Atualmente, o nosso país começa a trilhar para a segunda fase, identificada como “institutional expansion” (expansão institucional). Neste estágio, observamos os primeiros movimentos para a tokenização de ativos mais complexos e de maior rendimento, como crédito privado e finanças estruturadas. É um momento crucial, onde a demanda por liquidez e interoperabilidade se intensifica. O mais importante, para avançarmos nessa fase, são os ajustes regulatórios necessários para que as finanças estruturadas se beneficiem efetivamente das vantagens que a tecnologia por trás da tokenização pode proporcionar, como ter a segurança formal e jurídica para um mercado efetivamente desintermediado e não uma nova regulamentação que somente altere o nome dos atuais participantes.
A terceira fase, chamada de “market transformation” (transformação do mercado), ainda está no horizonte. De acordo com o relatório, esse momento será caracterizado pela tokenização de ativos tradicionalmente ilíquidos, como FIPs (Fundos de Investimento em Participações), fundos multimercado e infraestrutura. Essa fase exigirá um mercado secundário robusto e a aceitação generalizada de tokens como colateral em operações financeiras principais.
O que torna a tokenização tão significativa globalmente é que não estamos apenas testemunhando uma evolução tecnológica, mas uma verdadeira reimaginação do sistema financeiro. Como aponta o relatório da Ripple com o BCG, a tokenização não é uma simples camada digital sobreposta ao sistema existente, mas uma reconstrução fundamental da infraestrutura financeira que promete tornar os mercados mais acessíveis, eficientes e dinâmicos.
O Brasil se destaca como líder regional na América Latina e tem potencial para ser protagonista nesta transformação. Contamos com uma regulação que aponta um caminho progressista, infraestrutura tecnológica robusta e um mercado ávido por inovação. No entanto, para que esse potencial se concretize, precisamos ir além dos paradigmas atuais e perder o receio que nos levaram a montar uma estrutura complexa e emaranhada de participantes obrigatórios para trazer alguma segurança. Devemos sim buscar a efetiva inovação que a tecnologia pode proporcionar para manter as mesmas seguranças.
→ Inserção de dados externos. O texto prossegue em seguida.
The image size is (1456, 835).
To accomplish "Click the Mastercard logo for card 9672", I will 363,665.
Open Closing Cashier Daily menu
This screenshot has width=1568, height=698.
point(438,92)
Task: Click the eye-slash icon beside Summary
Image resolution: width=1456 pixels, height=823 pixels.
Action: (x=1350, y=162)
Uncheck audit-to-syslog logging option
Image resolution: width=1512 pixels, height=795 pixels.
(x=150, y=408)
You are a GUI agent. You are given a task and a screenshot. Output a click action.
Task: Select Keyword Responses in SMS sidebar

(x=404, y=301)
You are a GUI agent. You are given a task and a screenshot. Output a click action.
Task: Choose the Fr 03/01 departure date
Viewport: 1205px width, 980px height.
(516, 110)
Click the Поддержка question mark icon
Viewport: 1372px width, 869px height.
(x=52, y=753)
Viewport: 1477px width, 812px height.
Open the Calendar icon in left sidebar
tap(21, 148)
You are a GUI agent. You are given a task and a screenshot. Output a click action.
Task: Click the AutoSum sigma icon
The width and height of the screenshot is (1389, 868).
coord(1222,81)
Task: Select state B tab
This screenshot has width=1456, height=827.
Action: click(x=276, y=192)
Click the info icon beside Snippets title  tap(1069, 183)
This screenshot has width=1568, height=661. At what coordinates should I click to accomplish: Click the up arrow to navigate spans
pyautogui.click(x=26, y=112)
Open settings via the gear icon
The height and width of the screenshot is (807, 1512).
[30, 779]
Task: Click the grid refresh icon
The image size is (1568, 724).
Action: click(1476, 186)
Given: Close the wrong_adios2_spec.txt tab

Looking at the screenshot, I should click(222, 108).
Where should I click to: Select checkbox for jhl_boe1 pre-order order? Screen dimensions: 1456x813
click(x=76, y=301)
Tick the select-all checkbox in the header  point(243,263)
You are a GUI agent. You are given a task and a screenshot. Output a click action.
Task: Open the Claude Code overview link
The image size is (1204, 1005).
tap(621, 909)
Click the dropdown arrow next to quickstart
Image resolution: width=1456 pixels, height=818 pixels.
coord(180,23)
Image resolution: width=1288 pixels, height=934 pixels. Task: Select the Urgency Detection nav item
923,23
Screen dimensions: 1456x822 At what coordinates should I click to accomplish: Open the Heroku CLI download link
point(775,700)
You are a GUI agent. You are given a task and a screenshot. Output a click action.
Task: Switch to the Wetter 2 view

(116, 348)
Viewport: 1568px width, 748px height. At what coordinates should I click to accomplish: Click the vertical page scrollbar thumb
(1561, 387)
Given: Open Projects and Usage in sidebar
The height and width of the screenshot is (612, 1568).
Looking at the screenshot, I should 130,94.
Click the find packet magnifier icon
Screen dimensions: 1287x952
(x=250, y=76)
Para as instituições financeiras, o momento de agir é agora. Aqueles que se moverem primeiro não apenas participarão da próxima onda do mercado financeiro, mas ajudarão a definir sua arquitetura. A tokenização não é mais um experimento ou uma tendência passageira – é o próximo capítulo na evolução dos mercados financeiros. E o Brasil tem todas as condições para ser um dos protagonistas desta história, desde que estejamos dispostos a reimaginar verdadeiramente o futuro do mercado financeiro.